_Exercise details:_
Can you reproduce word for word the lines below, starting at the one that contains "Remove the Back task using trash icon" and ending with the last line, leaving the pictures out?

_Dataset:_
◆ ◆ ◆ ◆ ◆

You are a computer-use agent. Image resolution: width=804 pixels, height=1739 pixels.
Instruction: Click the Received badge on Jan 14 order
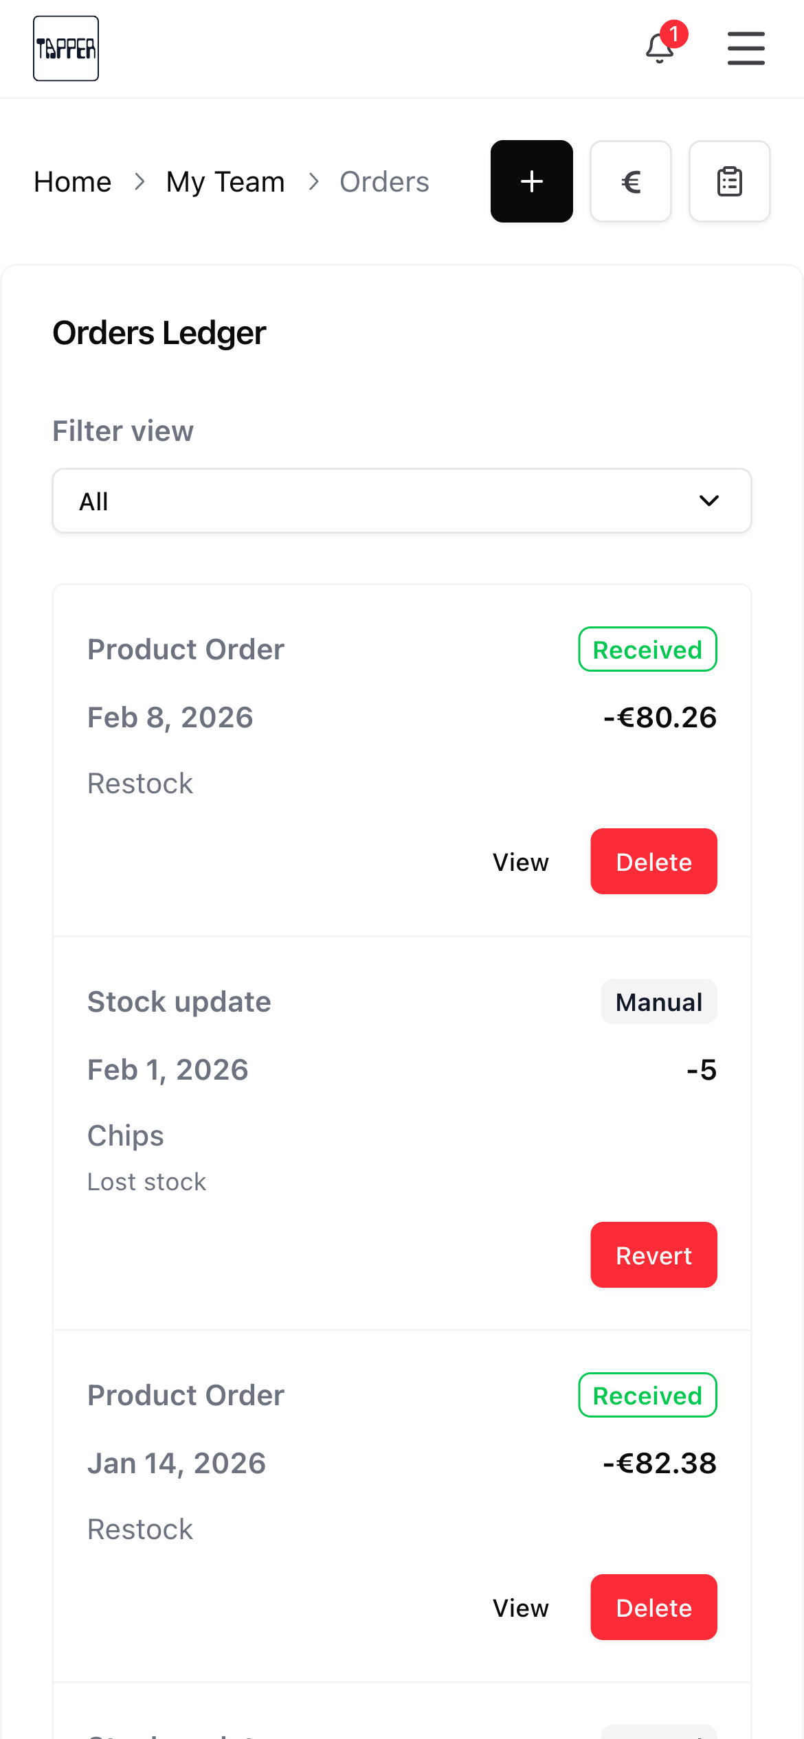pyautogui.click(x=647, y=1396)
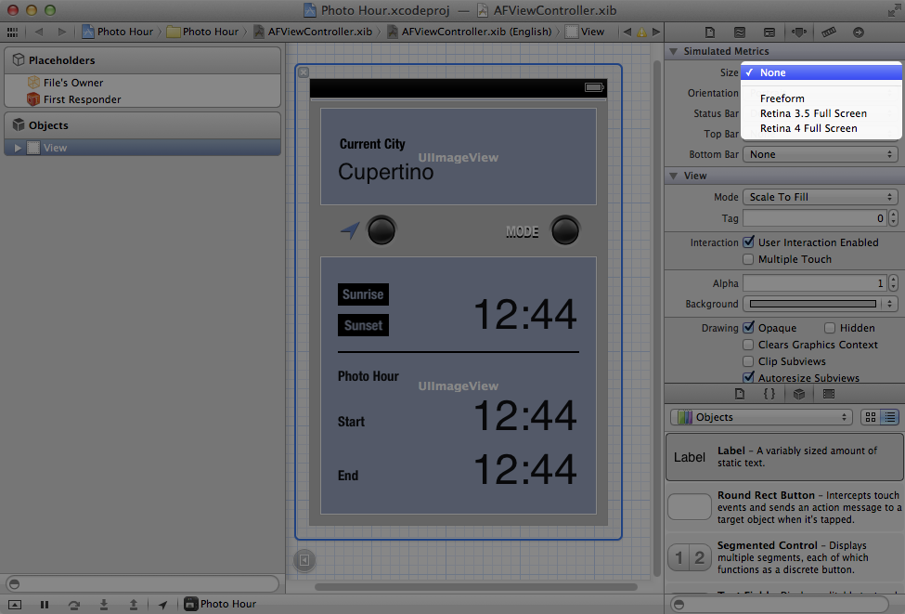Click the Step Over debug icon

point(73,604)
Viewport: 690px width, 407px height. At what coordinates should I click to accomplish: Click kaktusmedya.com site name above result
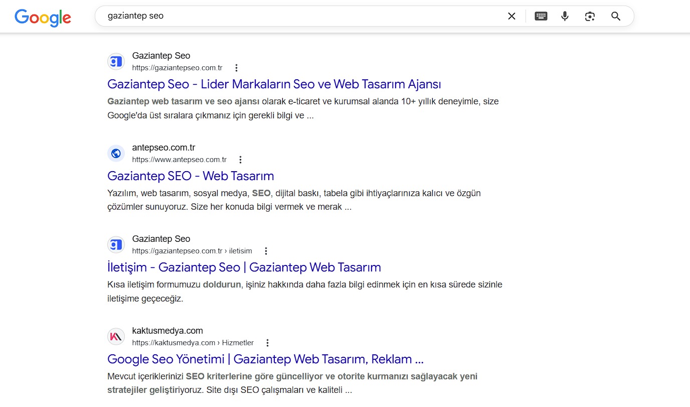coord(167,331)
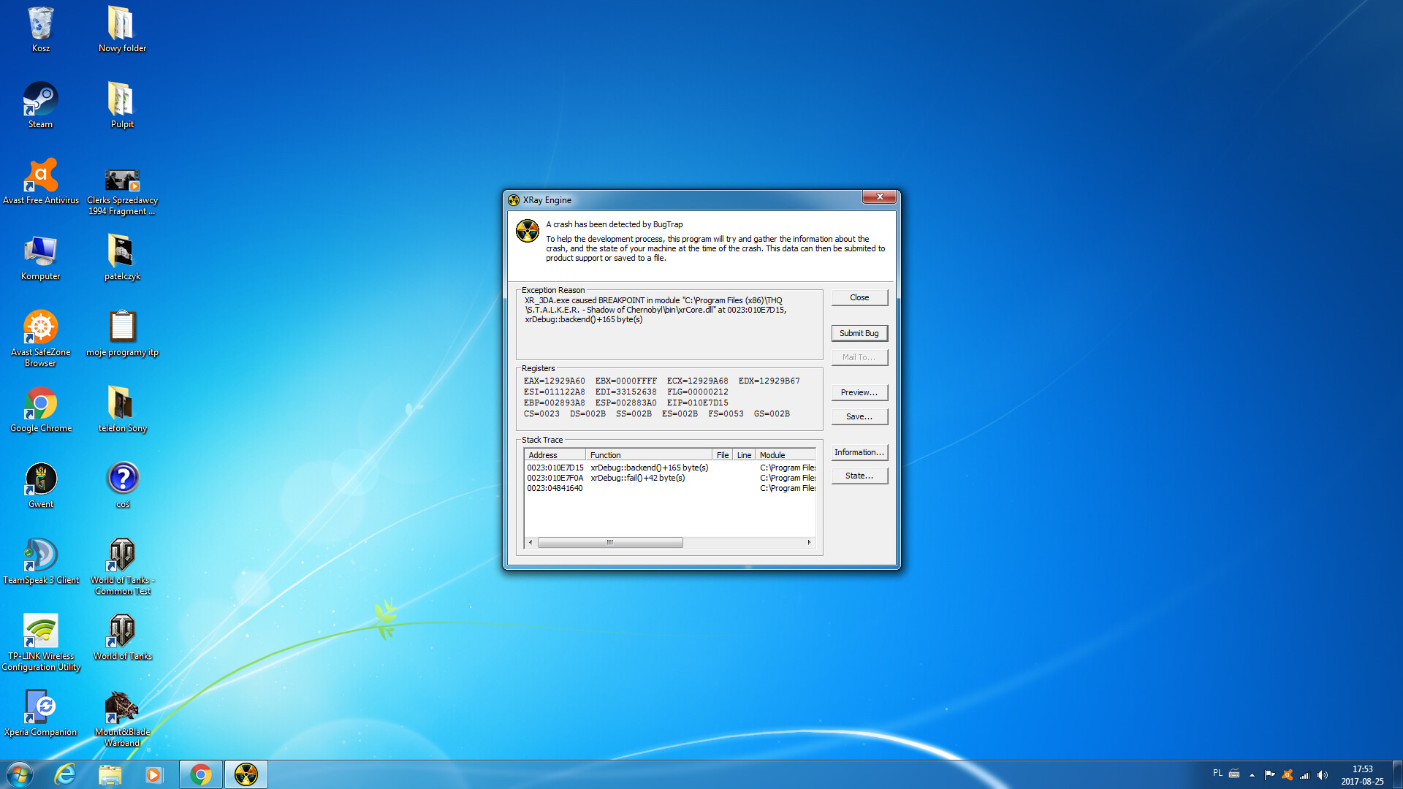Image resolution: width=1403 pixels, height=789 pixels.
Task: Click the State... button
Action: tap(859, 476)
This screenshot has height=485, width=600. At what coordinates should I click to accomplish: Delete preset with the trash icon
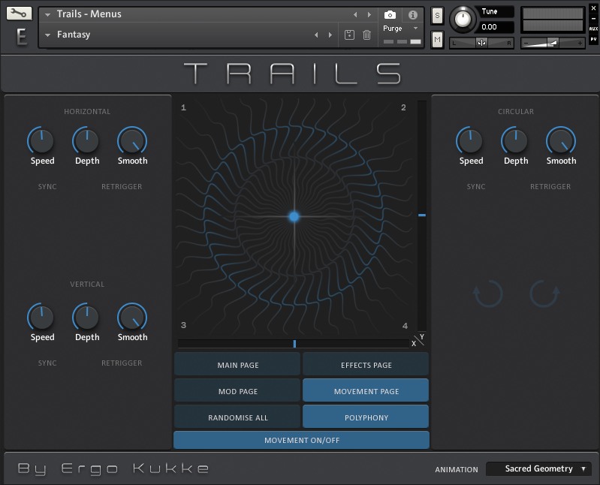[x=366, y=35]
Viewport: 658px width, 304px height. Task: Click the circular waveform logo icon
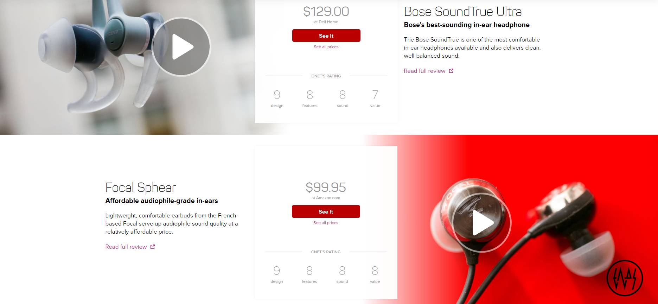(625, 278)
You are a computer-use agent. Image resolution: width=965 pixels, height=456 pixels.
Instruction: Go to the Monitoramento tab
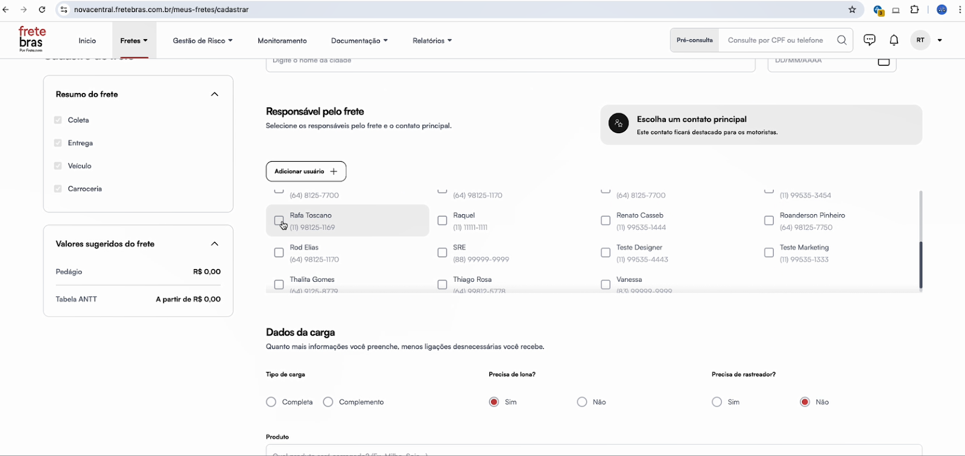click(282, 40)
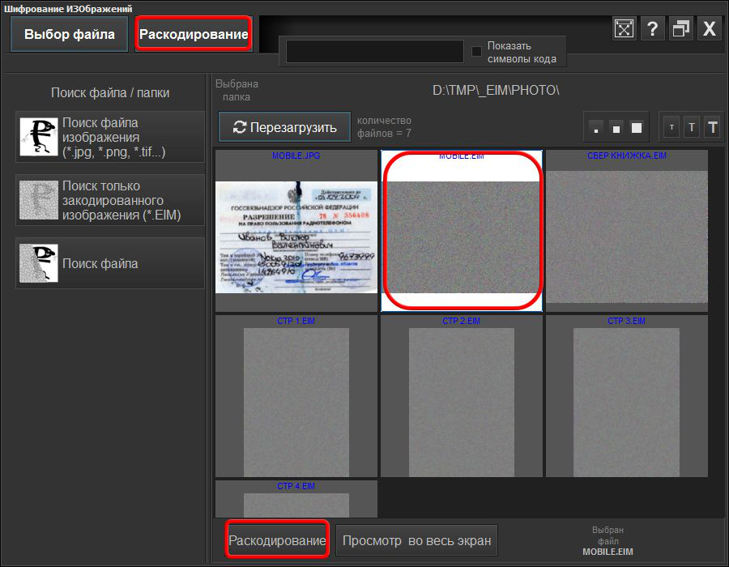Click the code password input field
Screen dimensions: 729x567
tap(374, 52)

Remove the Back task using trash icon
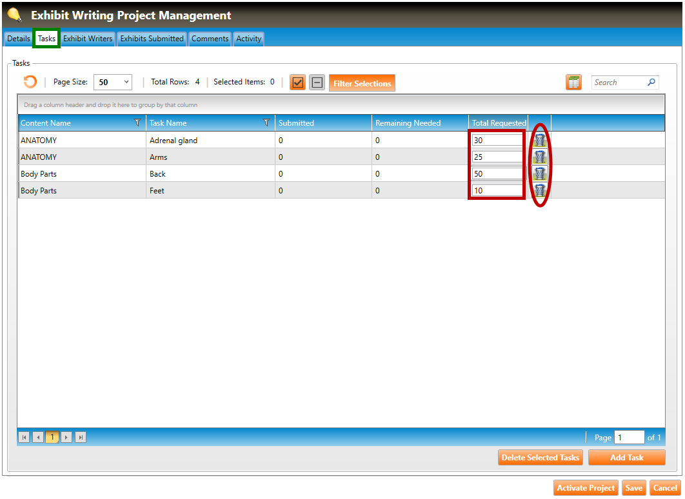click(x=540, y=173)
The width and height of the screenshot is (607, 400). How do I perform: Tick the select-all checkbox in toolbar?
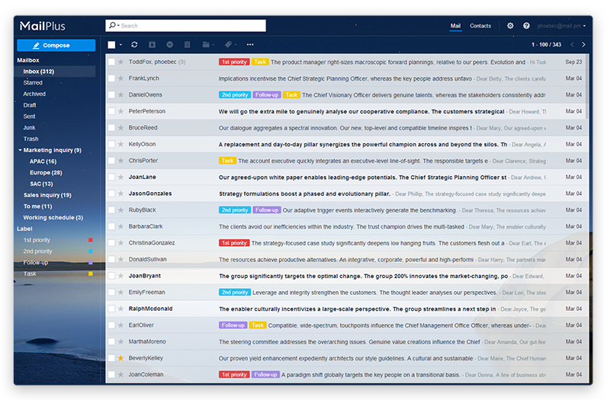point(111,45)
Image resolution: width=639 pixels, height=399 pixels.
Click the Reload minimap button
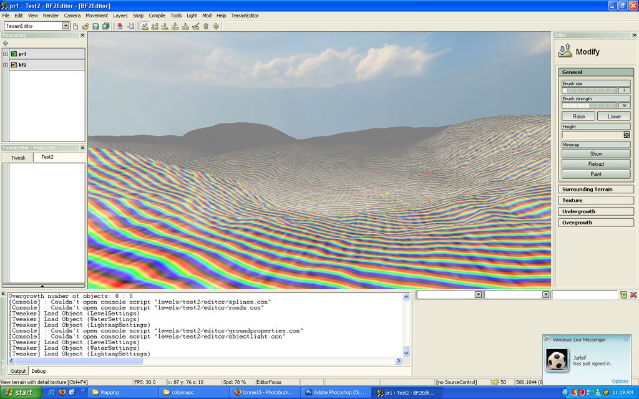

◆ ◆ ◆ ◆ ◆

_Written answer:_
Remove the Back task using trash icon
click(x=540, y=173)
The width and height of the screenshot is (607, 400). How do I perform: Tick the select-all checkbox in toolbar?
point(111,45)
Image resolution: width=639 pixels, height=399 pixels.
Click the Reload minimap button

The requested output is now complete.